175 ans pour Dandoy
- Publié le 26-10-2004 à 00h00
La biscuiterie artisanale belge la plus célèbre du monde cuit encore des biscottes
BRUXELLES Ucclois d'origine, Jean-Baptiste Dandoy, jeune artisan boulanger, choisit pourtant le centre-ville pour y installer son commerce en 1829. Ses descendants, déjà la sixième génération de la biscuiterie artisanale belge la plus célèbre du monde, ont conservé cette habitude, mais ils retrouvent aussi les racines ancestrales: ils viennent d'ouvrir un magasin à la place Saint-Job à Uccle.
Il y a tout juste 175 ans, Jean-Baptiste a ouvert sa boutique au 19 de la rue Marché aux Herbes. Il y prépare son pain, des biscottes et il propose aussi quelques pâtisseries locales, notamment le dessert du pauvre, le fameux pain à la grecque, ce brood van de gracht ou pain du fossé mal traduit, gracht devenant grecque. Quasiment au début ou presque, il expose en son étalage de succulents speculoos. Les générations suivantes ont en effet conservé des moules datant de 1850.
En 1858, Dandoy déménage et installe boutique et ateliers au 31 rue au Beurre, qui est encore aujourd'hui la maison-mère de la biscuiterie. A l'époque de la guerre, le quartier de la Grand-Place comptait neuf fabricants de speculoos et de pain d'épice. Dandoy est le seul survivant. Il est devenu au fil des ans le symbole de la biscuiterie belge de luxe. La boutique de la rue au Beurre a vu défiler les stars comme les têtes couronnées. La maison fut aussi fournisseur de la Cour et, appréciée par l'actuelle famille royale, envisage de redemander cette appellation prestigieuse.
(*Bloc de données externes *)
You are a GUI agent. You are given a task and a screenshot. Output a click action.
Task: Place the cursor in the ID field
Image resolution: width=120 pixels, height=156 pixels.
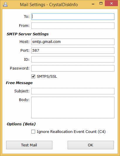pyautogui.click(x=73, y=59)
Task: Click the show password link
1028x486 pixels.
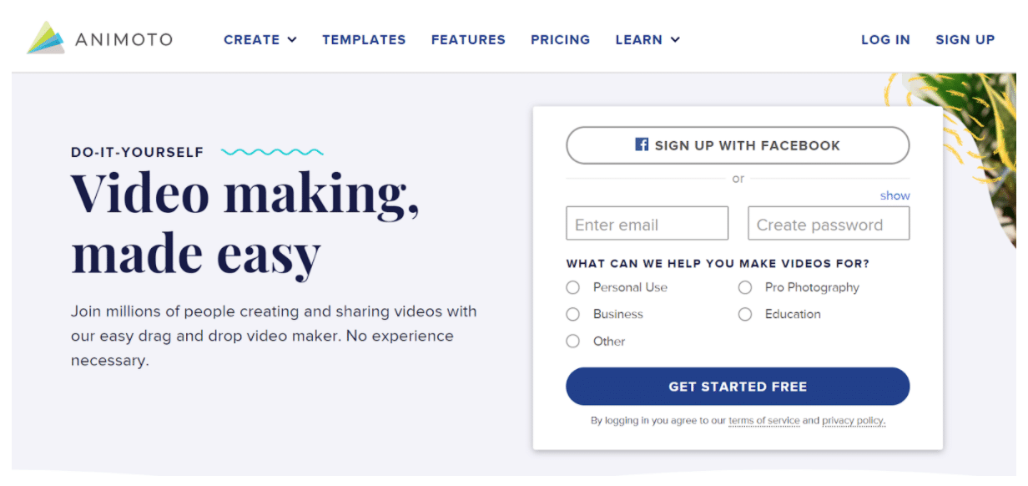Action: coord(895,195)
Aujourd'hui, l'affaire est encore 100% familiale et entre les mains de la sixième génération. Christine Dandoy et Bernard Helson en tiennent les rênes.
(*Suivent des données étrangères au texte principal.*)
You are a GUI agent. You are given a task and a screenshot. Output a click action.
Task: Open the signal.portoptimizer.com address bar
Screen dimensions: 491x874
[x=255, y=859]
Si la maison mère compte encore un bon lot de Bruxellois, de fidèles et d'inconditionnels, la succursale de la rue Charles Buls, de l'autre côté de la Grand-Place accueille en majeure partie des touristes. "Les Anglais adorent le ginger bread. Quand un Japonais achète, le reste du groupe doit avoir la même chose", explique M. Helson.
Ce qu'on sait moins, c'est que Dandoy est aussi le dernier à cuire des biscottes de manière artisanale. Chaque mois, il en cuit quelque deux tonnes et demi. Le gros de la production part pour la France, Dandoy est en effet le producteur de biscottes de la marque de boulangerie française Poilâne. Le reste est acheté par la clientèle plus âgée du magasin. Autrefois nous livrions même les homes et CPAS bruxellois, mais les coûts de production de cet artisanat ont mis fin au commerce. Ce sont des habitués qui nous les achètent au magasin."